**EXERCISE:**
When a line of the material has the word "Dumps" in it, copy that line.
GIVEN INFORMATION Block Start
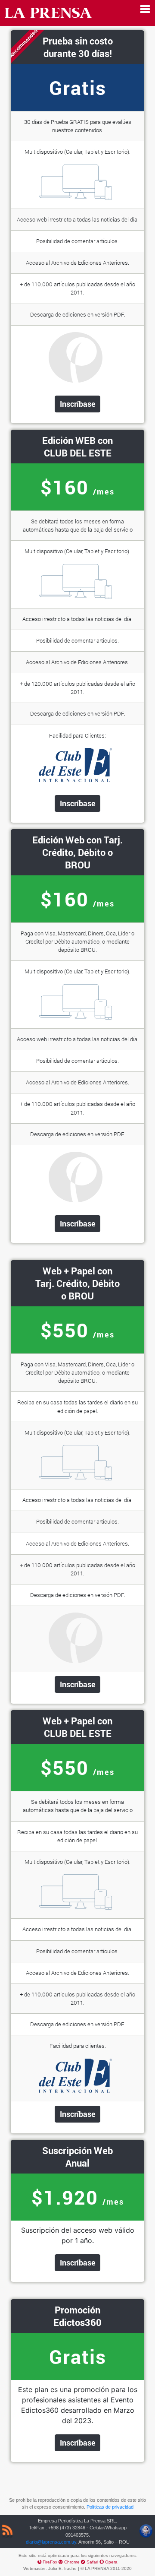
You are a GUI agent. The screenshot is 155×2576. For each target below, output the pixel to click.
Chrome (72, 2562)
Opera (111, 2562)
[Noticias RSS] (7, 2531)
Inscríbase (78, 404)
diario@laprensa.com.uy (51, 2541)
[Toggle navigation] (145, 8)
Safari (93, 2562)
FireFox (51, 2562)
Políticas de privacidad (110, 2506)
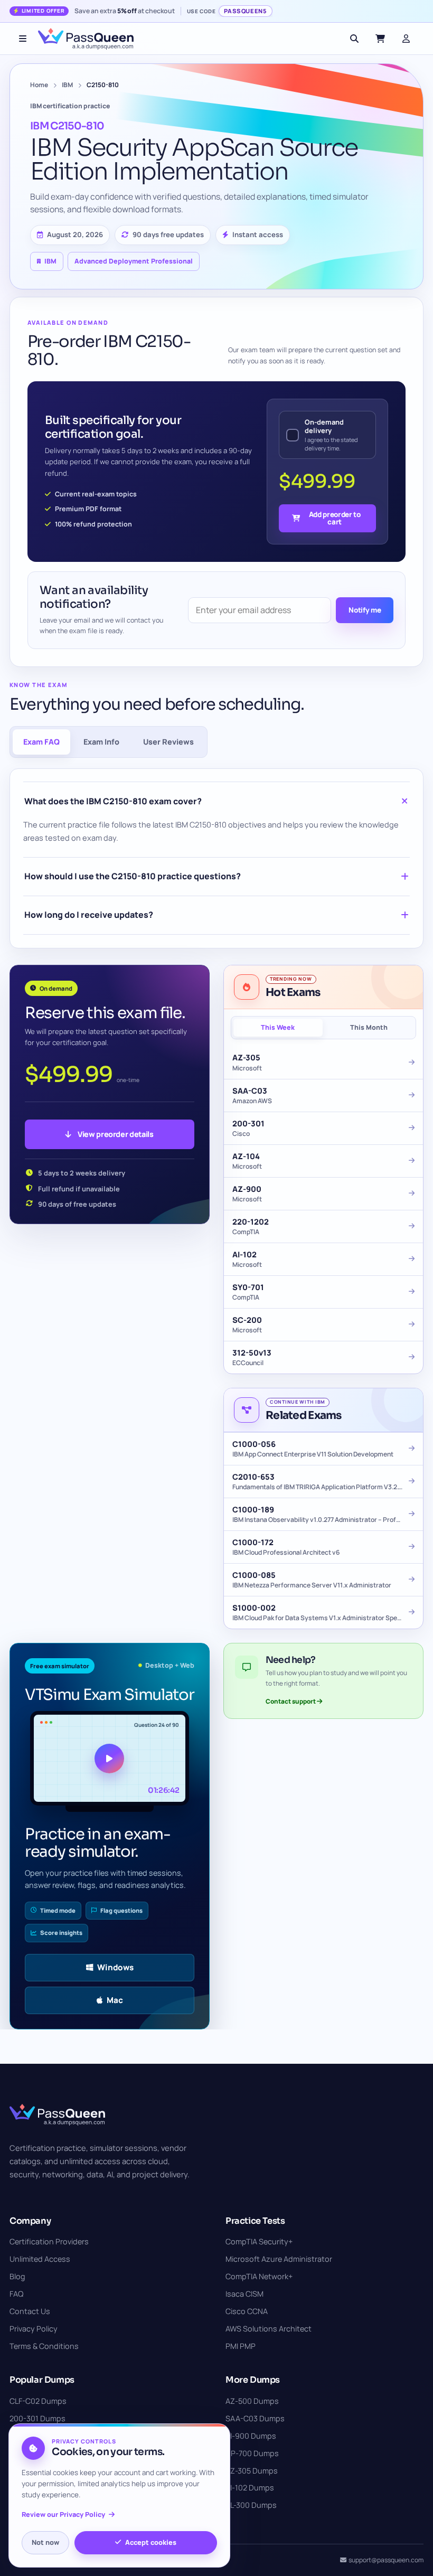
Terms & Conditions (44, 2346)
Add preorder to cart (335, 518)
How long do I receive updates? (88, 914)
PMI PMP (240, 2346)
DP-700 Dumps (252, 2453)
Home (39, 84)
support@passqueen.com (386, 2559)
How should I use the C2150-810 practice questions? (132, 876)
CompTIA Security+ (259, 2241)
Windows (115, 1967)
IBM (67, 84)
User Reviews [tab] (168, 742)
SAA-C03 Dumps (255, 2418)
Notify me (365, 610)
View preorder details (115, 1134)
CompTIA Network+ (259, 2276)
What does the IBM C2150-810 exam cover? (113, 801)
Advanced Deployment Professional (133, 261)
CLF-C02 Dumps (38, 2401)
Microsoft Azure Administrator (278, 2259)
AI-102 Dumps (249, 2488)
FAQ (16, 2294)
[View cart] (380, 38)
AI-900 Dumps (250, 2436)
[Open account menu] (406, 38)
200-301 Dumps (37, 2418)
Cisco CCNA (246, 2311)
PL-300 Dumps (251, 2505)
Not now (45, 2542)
GIVEN INFORMATION Block End
**TASK SOLUTION:**
DP-700 Dumps (252, 2453)
SAA-C03 Dumps (255, 2418)
CLF-C02 Dumps (38, 2401)
AI-102 Dumps (249, 2488)
AI-900 Dumps (250, 2436)
200-301 Dumps (37, 2418)
PL-300 Dumps (251, 2505)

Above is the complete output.